"Bug in Feature Generation: side effects"

steffensteffen Member Posts: 347 Maven
edited May 2019 in Help
Hello RapidMiner Team

I am using the latest cvs-version and tried to implement the ZTransformation. That means, calculating mean and std from input ExampleSet and then apply a series of RM-Operators, calling them within my code. Trying some preprocessing steps before my operator, I stepped over the strange behaviour of the FeatureGenerationOperator, which I also use. Then I simulated the Code in a process, using only RM-builtin-Operator. The strange things happened again. Two notes regarding the following setups:
  • The "useless" re-naming I got to perform because (originally) I wanted to use an attributenname containing a "(" within FeatureGeneration (confidence...)
  • In the following setups I used the dataset described by golf.aml delivered with the RM-distribution.
1. Here is my basic setup...which works!

<operator name="Root" class="Process" expanded="yes">
    <operator name="ExampleSource" class="ExampleSource">
        <parameter key="attributes" value="golf.aml"/>
    </operator>
    <operator name="Temperature->ijon" class="ChangeAttributeName">
        <parameter key="new_name" value="ijon"/>
        <parameter key="old_name" value="Temperature"/>
    </operator>
    <operator name="apply_ztrans" class="FeatureGeneration">
        <list key="functions">
          <parameter key="tichy" value="/(-(ijon,const[73.571]()),const[6.3326]())"/>
        </list>
        <parameter key="keep_all" value="true"/>
    </operator>
    <operator name="skip_ijon" class="FeatureNameFilter">
        <parameter key="filter_special_features" value="true"/>
        <parameter key="skip_features_with_name" value="ijon"/>
    </operator>
    <operator name="tichy->Temperature" class="ChangeAttributeName">
        <parameter key="new_name" value="Temperature"/>
        <parameter key="old_name" value="tichy"/>
    </operator>
</operator>

2. But accidently using the wrong attributename within FeatureGeneration, no error message appeared, but this wrong result.

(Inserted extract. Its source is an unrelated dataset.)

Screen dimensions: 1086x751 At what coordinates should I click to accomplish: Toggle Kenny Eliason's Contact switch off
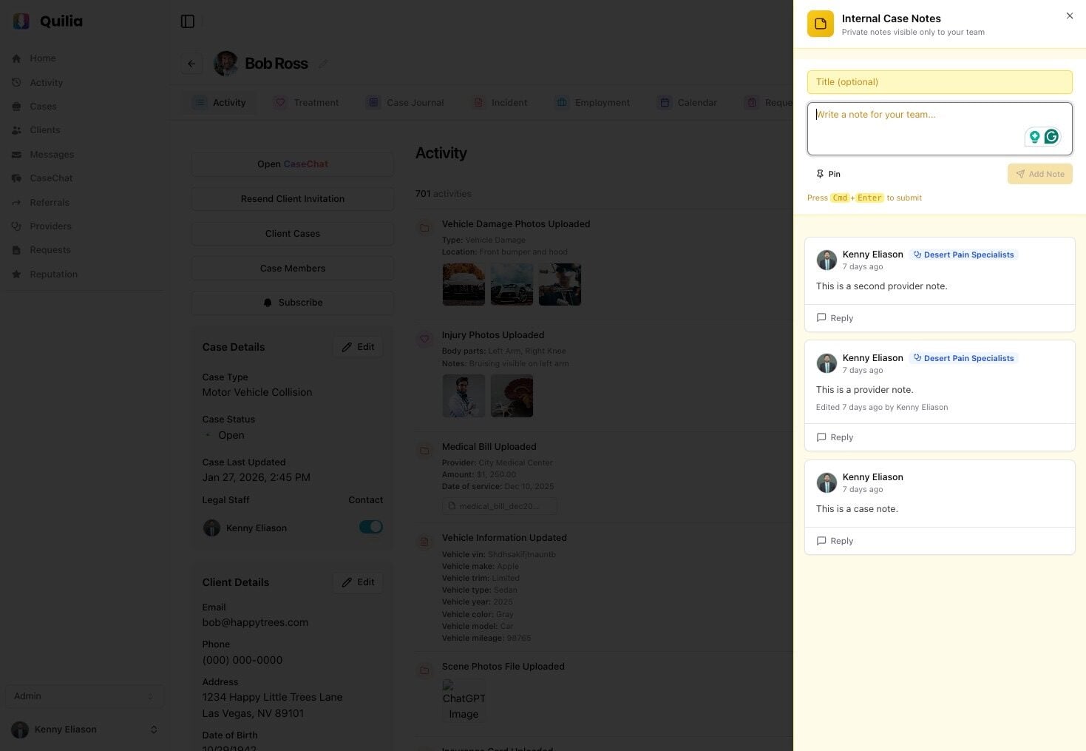[x=371, y=526]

<operator name="Root" class="Process" expanded="yes">
    <operator name="ExampleSource" class="ExampleSource">
        <parameter key="attributes" value="golf.aml"/>
    </operator>
    <operator name="Temperature->ijon" class="ChangeAttributeName">
        <parameter key="new_name" value="ijon"/>
        <parameter key="old_name" value="Temperature"/>
    </operator>
    <operator name="apply_ztrans" class="FeatureGeneration">
        <list key="functions">
          <parameter key="tichy" value="/(-(Temperature,const[73.571]()),const[6.3326]())"/>
        </list>
        <parameter key="keep_all" value="true"/>
    </operator>
    <operator name="skip_ijon" class="FeatureNameFilter">
        <parameter key="filter_special_features" value="true"/>
        <parameter key="skip_features_with_name" value="ijon"/>
    </operator>
    <operator name="tichy->Temperature" class="ChangeAttributeName">
        <parameter key="new_name" value="Temperature"/>
        <parameter key="old_name" value="tichy"/>
    </operator>
</operator>

3. Setting the correct names, but applying  the Sorting-Operator before causes the same results as in step 2.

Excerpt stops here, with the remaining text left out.